T-cell alterations in cardiac allograft recipients after B7 (CD80 and CD86) blockade.

Abstract

T-cell activation requires engagement of the T cell receptor with the antigen-MHC and simultaneous ligation of the coreceptor CD28. CD28 binds both the CD80 (B7-1) and CD86 (B7-2) ligands on antigen-presenting cells. The functional role of these costimulatory pathways in transplantation is not completely understood. We tested the hypothesis that in vivo blockade of the CD28 pathway via the anti-CD80 and anti-CD86 monoclonal antibodies (mAbs) would prolong allograft survival. Neonatal C57BL/6J (H2b) hearts were transplanted to CBA/J (H2k) recipients in a heterotopic nonvascularized model, with anti-CD80 and/or anti-CD86 mAbs being administered intravenously at the time of allografting (day 0) and on the following day (day 1).

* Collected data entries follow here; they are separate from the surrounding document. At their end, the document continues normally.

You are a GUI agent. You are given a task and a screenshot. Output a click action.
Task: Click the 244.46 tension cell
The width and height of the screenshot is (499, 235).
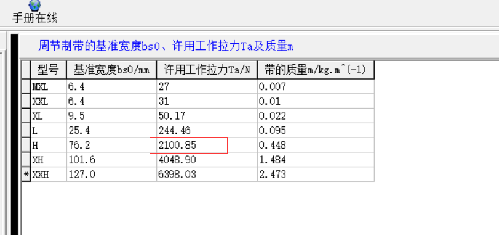point(207,130)
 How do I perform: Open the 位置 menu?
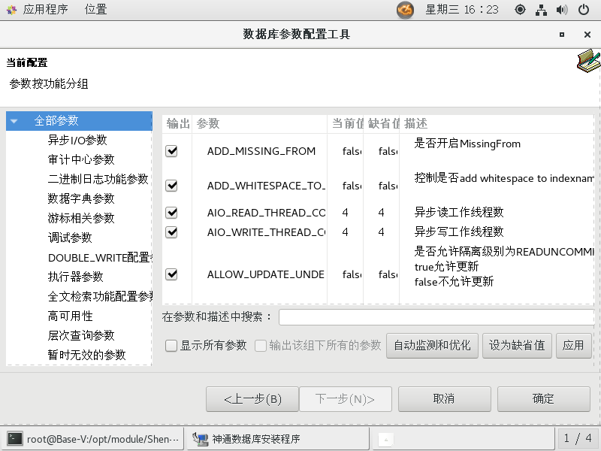[95, 10]
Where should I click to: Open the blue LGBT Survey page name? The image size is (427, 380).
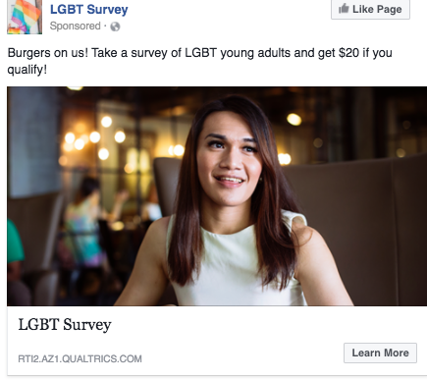point(89,9)
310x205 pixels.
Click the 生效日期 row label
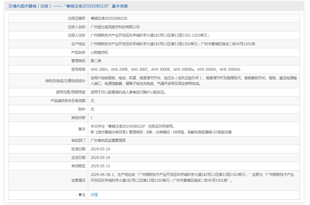coord(78,158)
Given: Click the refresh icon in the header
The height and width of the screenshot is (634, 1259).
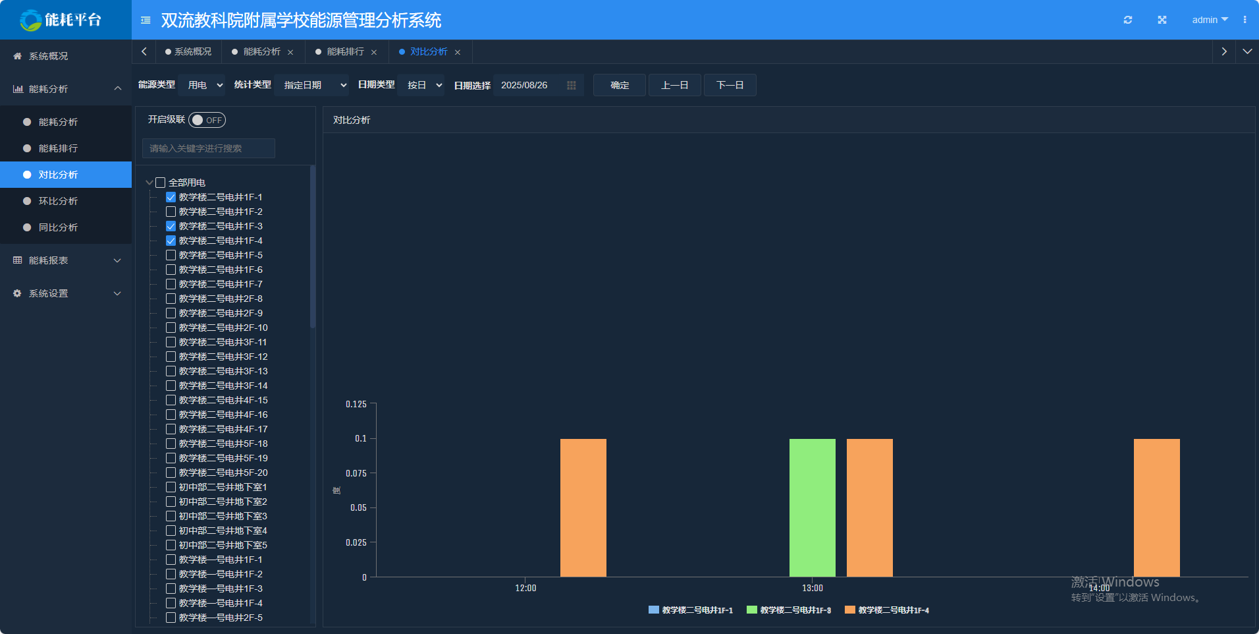Looking at the screenshot, I should (x=1128, y=20).
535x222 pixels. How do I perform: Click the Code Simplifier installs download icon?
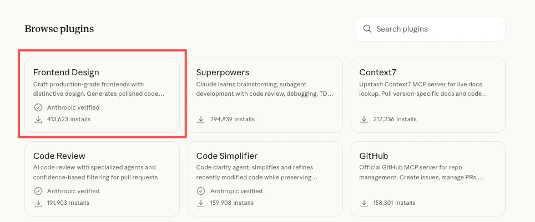click(x=201, y=203)
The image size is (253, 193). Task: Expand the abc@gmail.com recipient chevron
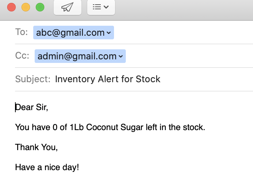pyautogui.click(x=109, y=33)
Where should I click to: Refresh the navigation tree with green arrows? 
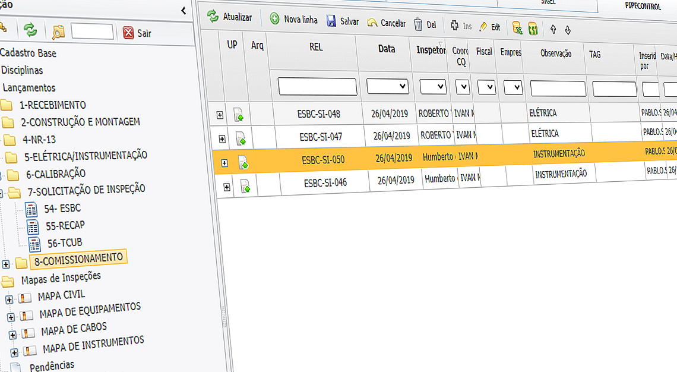[30, 30]
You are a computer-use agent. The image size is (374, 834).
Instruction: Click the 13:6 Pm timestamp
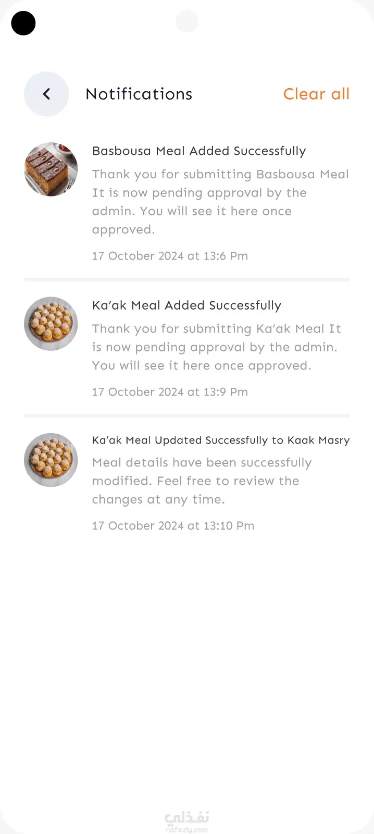(x=170, y=256)
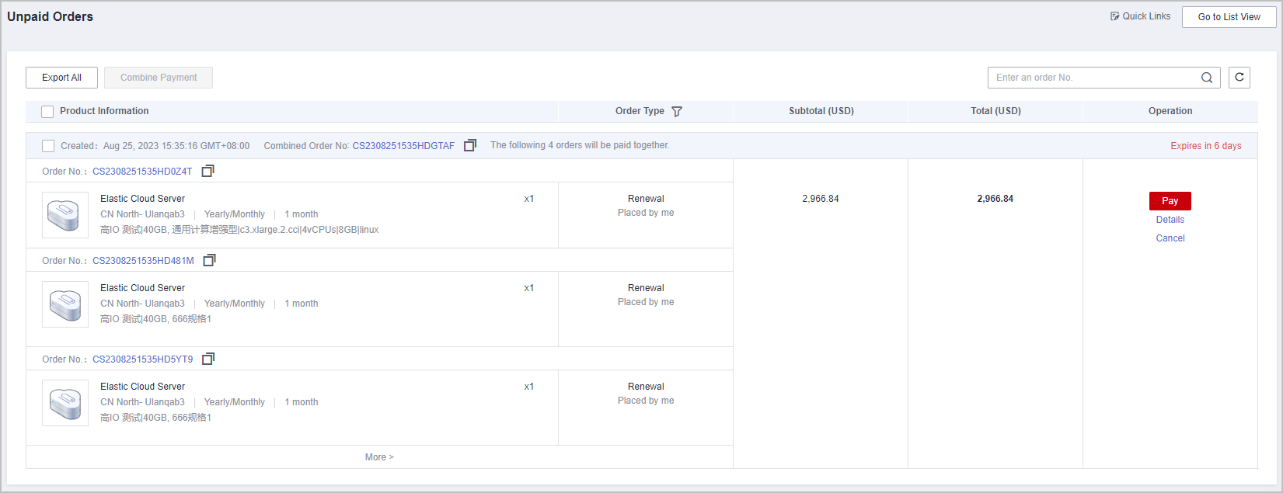Copy order number CS2308251535HD5YT9

click(207, 359)
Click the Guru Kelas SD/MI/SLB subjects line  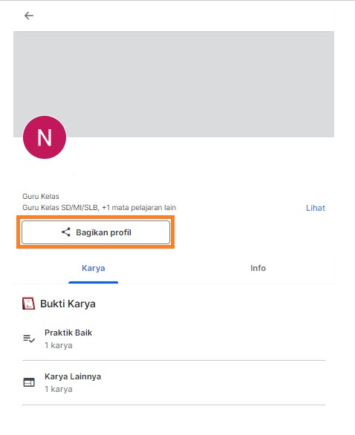click(x=99, y=208)
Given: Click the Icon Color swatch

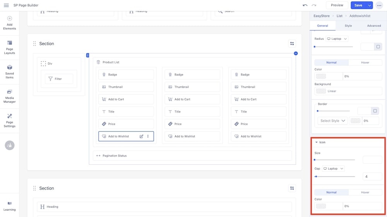Looking at the screenshot, I should [321, 206].
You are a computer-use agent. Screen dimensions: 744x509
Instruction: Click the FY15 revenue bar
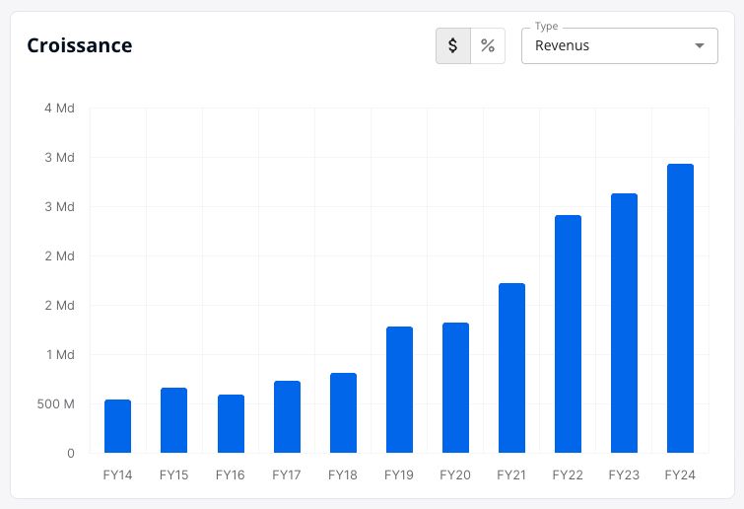pos(173,420)
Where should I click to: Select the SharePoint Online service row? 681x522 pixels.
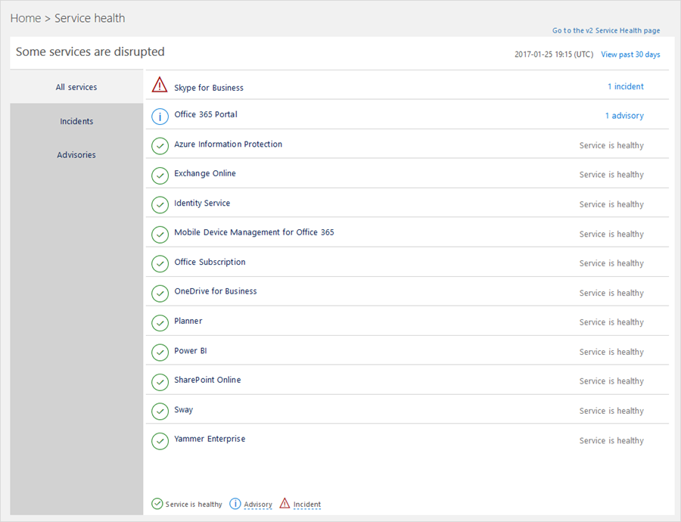click(207, 380)
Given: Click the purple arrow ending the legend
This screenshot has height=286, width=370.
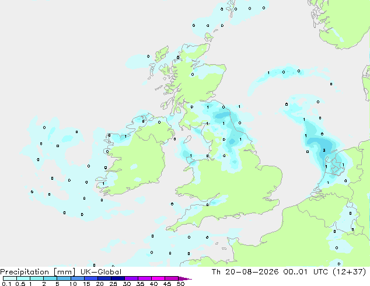Looking at the screenshot, I should (x=185, y=278).
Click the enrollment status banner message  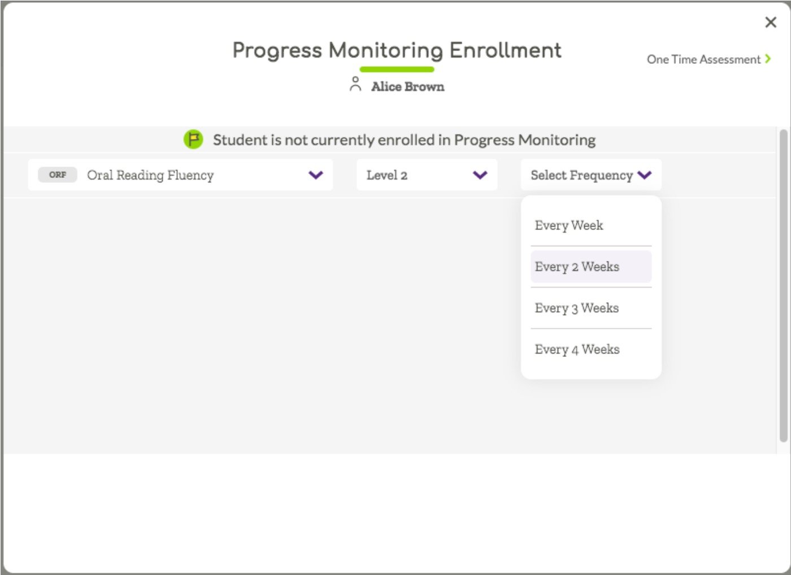click(x=404, y=139)
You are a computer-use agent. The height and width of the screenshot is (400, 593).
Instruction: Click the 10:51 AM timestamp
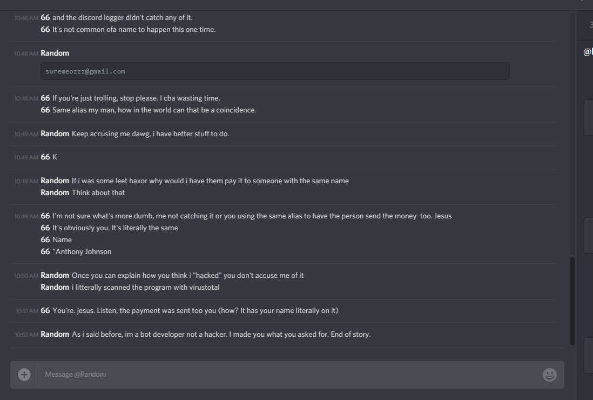(x=27, y=311)
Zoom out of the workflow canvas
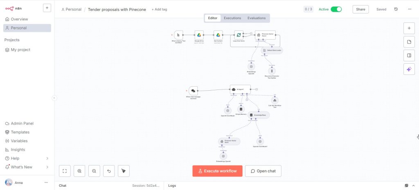 [94, 171]
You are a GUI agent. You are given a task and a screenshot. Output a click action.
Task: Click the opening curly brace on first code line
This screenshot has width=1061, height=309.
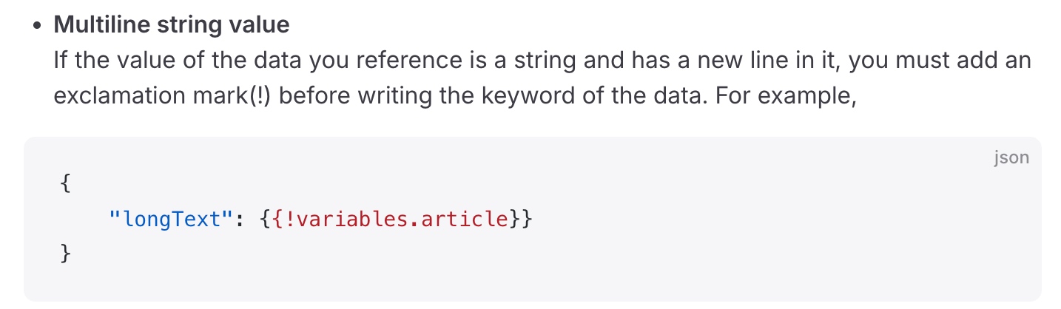click(x=65, y=185)
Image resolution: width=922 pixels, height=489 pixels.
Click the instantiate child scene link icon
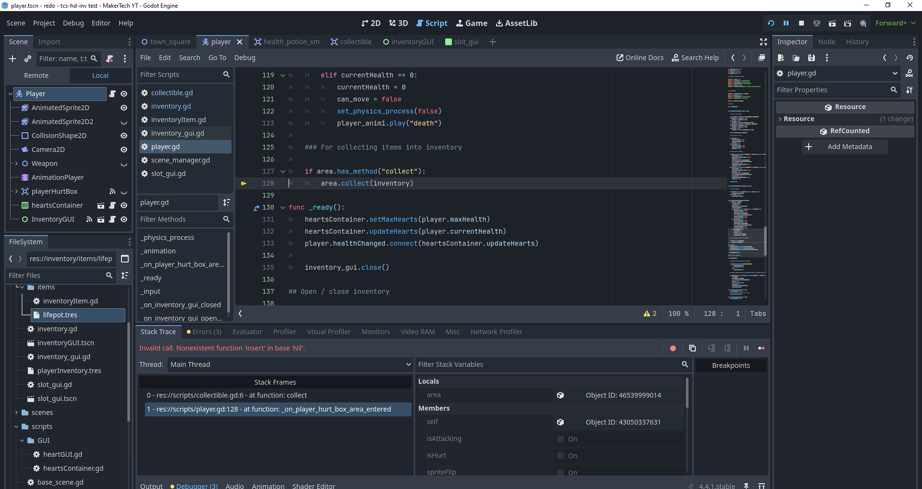coord(28,59)
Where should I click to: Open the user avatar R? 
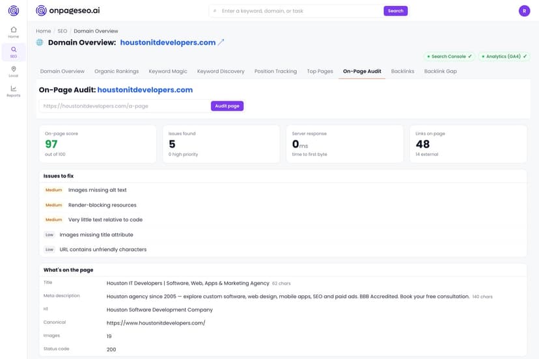click(524, 11)

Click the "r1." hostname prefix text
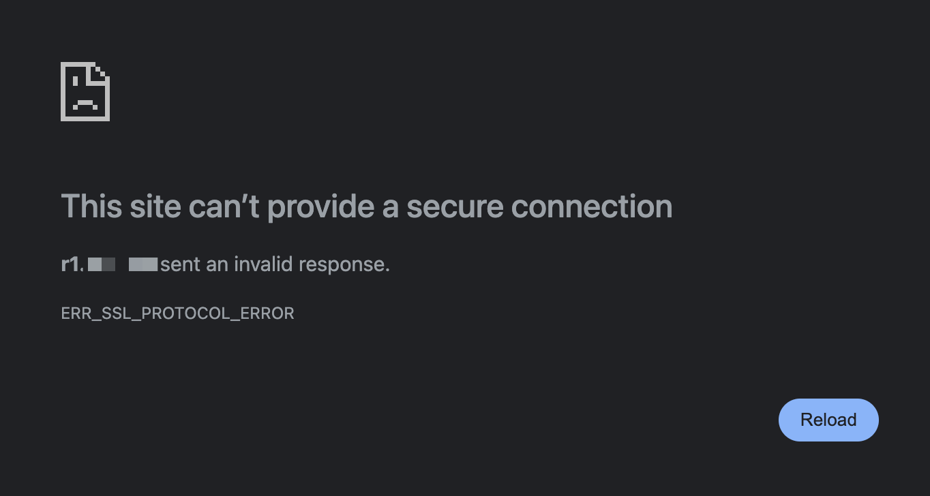click(x=72, y=264)
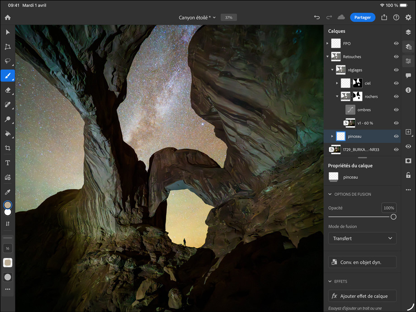Select the Type tool
This screenshot has height=312, width=416.
(7, 162)
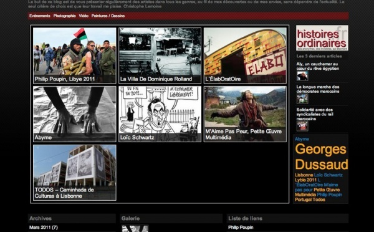This screenshot has width=374, height=232.
Task: Open the Loïc Schwartz cartoon post
Action: click(x=160, y=114)
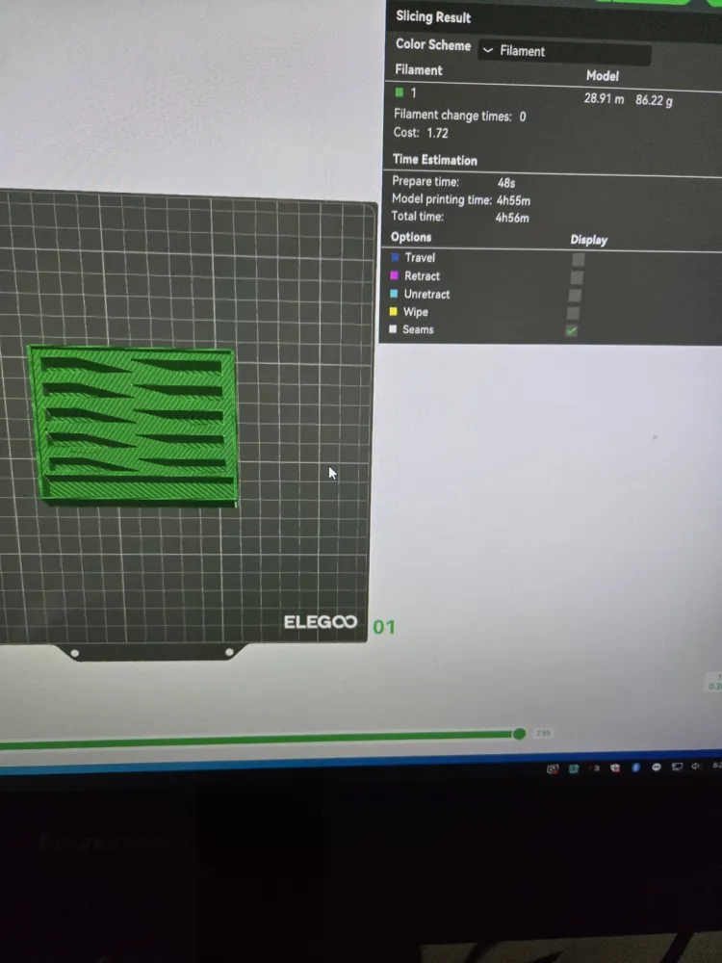
Task: Click the teal green tray icon
Action: point(574,768)
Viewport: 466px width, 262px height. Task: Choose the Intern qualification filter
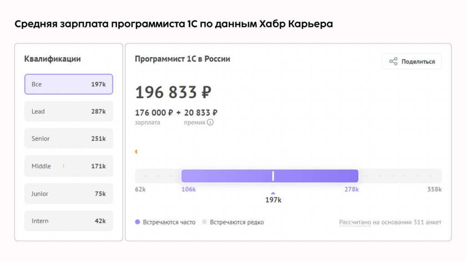click(x=68, y=221)
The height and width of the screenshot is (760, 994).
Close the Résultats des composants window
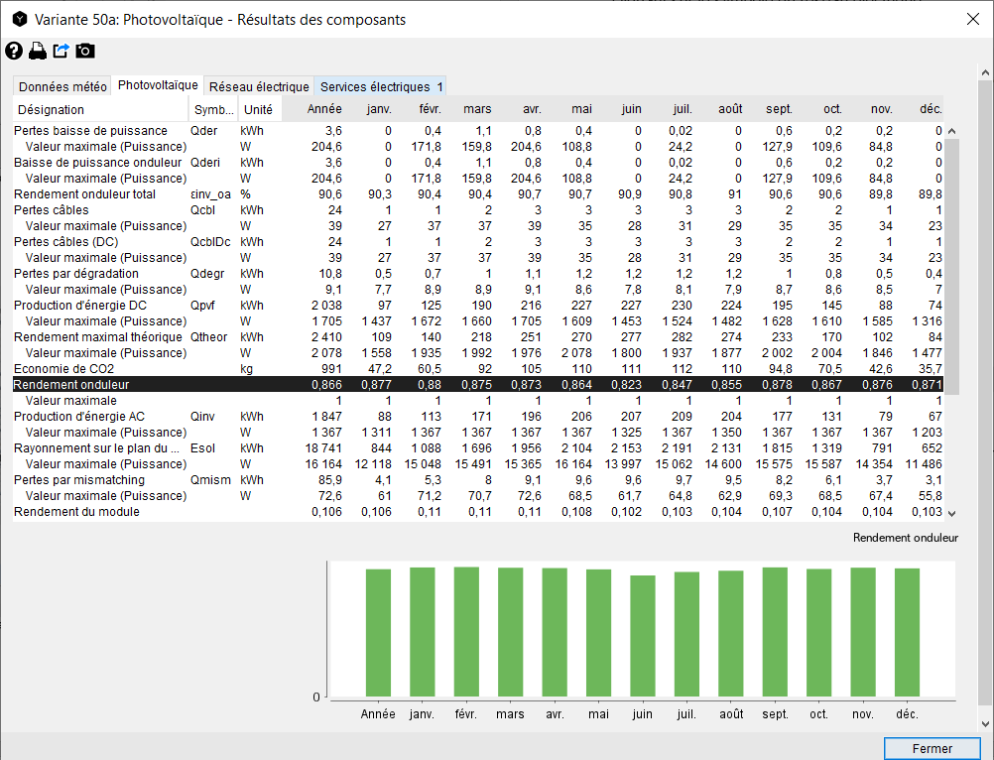pos(971,20)
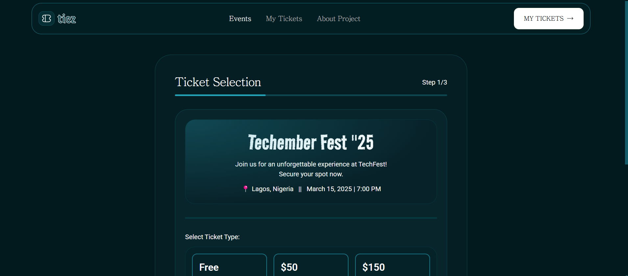Click the pink location pin icon

pos(245,188)
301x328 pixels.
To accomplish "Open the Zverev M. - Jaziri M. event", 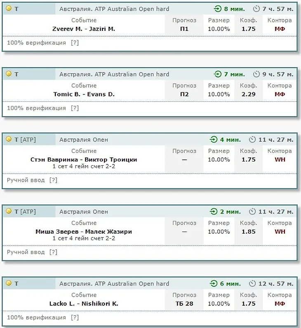I will pyautogui.click(x=84, y=29).
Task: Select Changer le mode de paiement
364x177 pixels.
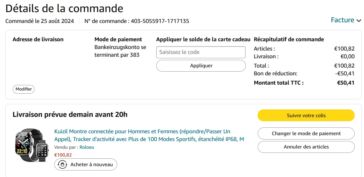Action: click(306, 133)
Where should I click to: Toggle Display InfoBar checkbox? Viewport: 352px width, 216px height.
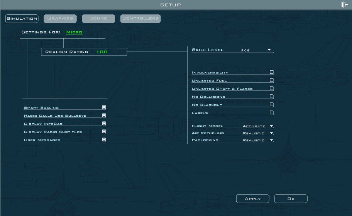point(104,124)
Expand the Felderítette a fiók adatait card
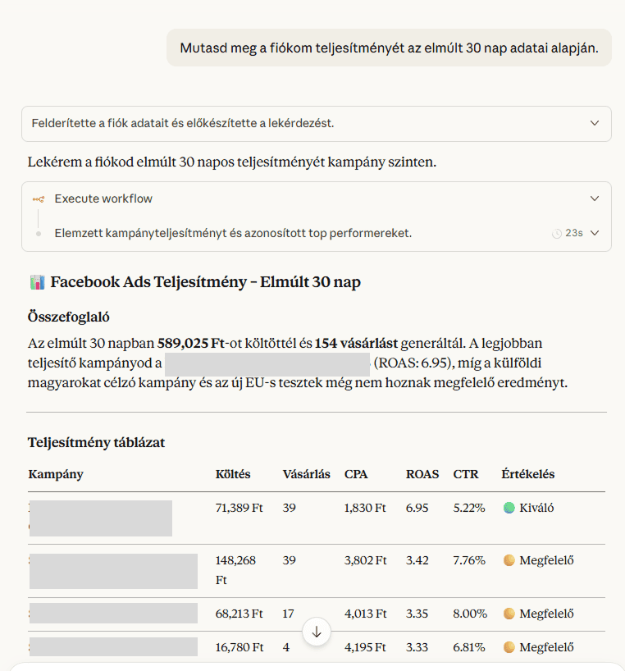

Anti-CD80 mAb (29.8+/-1.5 days) and anti-CD86 mAb (30.8+/-0.5 days) alone significantly prolonged allograft survival compared with the isotype control (10.7+/-0.4 days, P < 0.01, Wilcoxon rank sum). The concurrent (days 0 and 1) and sequential administration of anti-CD86 mAb on days 0 and 1 plus anti-CD80 mAb on days 2 and 3 prolonged allograft survival to >80 days. Simultaneous administration of anti-CD80 and anti-CD86 mAbs significantly suppressed donor-specific cytotoxic T lymphocyte responses to alloantigen. Anti-CD86 mAb suppressed intragraft interleukin (IL)-4, IL-10, IL-12 p40, and IL-15 mRNA expression. Anti-CD80 and/or anti-CD86 mAbs are potent immunosuppressants in prolonging allograft survival. Combined blockade of the B7 (CD80 and CD86) ligands seems to be the most effective in prolonging allograft survival and suppressing donor-specific allogeneic cytotoxic T lymphocyte responses. In vivo blockade of CD86, in comparison to CD80, had the greatest immunosuppressive effect on day 7 intragraft cytokines, suggesting its role on early allogeneic immune responses.